Steuerschulden: Geschäftsführerin haftet

Das Verwaltungsgericht Koblenz hat die Klage einer Geschäftsführerin abgewiesen, mit der diese gegen ihre Inanspruchnahme für Gewerbesteuerschulden der von ihr geführten Firma vorgegangen ist (Az.: 5 K 526/15).

Bild: © esolla/iStochphoto
Auch geschätzte Gewerbesteuern müssen gezahlt werden.

Während ihrer Zeit als Alleingeschäftsführerin hatte die Klägerin für die 1-Euro-GmbH weder Steuererklärungen abgegeben noch Steuern gezahlt. Auch die auf der Grundlage von Steuerschätzungen seitens der beklagten Ortsgemeinde festgesetzten Gewerbesteuern wurden nicht entrichtet.
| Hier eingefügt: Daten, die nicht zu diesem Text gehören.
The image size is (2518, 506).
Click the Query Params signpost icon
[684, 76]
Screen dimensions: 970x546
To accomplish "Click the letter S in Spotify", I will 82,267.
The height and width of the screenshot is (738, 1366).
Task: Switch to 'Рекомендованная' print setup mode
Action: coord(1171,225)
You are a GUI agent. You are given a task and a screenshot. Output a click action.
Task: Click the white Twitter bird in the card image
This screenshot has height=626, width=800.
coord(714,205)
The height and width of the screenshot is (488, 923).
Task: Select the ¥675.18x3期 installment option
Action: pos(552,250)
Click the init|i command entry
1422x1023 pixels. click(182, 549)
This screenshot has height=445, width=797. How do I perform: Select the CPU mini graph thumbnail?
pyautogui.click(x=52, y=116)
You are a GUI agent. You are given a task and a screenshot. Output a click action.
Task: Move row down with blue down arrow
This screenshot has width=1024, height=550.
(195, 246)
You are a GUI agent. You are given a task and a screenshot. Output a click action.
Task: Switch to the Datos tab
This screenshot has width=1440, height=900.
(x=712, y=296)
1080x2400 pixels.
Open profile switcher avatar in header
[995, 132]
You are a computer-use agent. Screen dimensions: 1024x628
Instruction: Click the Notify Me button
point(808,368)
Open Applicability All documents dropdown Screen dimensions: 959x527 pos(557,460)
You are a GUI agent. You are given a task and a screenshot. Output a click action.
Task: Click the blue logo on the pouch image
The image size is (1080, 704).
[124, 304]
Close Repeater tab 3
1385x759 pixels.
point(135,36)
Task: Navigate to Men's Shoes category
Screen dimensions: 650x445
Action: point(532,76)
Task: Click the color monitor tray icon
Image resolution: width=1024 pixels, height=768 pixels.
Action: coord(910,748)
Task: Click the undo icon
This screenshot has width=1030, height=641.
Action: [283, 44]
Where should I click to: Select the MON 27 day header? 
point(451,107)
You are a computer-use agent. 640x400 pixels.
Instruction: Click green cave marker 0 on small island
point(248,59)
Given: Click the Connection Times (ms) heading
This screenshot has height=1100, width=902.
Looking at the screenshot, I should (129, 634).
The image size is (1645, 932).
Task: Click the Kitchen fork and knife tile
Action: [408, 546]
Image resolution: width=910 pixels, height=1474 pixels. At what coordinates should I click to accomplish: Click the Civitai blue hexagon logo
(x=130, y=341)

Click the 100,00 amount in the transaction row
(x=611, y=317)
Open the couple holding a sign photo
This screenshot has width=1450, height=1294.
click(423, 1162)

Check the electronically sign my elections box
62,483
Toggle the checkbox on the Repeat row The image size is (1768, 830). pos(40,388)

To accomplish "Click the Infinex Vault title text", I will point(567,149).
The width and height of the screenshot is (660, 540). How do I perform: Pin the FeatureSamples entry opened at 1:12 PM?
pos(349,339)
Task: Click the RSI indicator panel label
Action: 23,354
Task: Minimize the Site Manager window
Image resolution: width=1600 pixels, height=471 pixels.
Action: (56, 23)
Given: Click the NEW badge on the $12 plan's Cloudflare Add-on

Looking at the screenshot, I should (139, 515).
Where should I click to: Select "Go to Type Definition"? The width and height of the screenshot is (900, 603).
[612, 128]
Mahnungen und Vollstreckungsversuche blieben fruchtlos. Deshalb nahm die Gemeinde sie schließlich persönlich für die Gewerbesteuern in Anspruch.

Tipp: Wer sich der Pflicht vorsätzlich entzieht, Steuererklärungen abzugeben und Steuern zu entrichten, kann nicht auf die Milde der Justiz hoffen. Auch geschätzte Steuern müssen gezahlt werden – selbst wenn die Geschäfte nicht richtig laufen.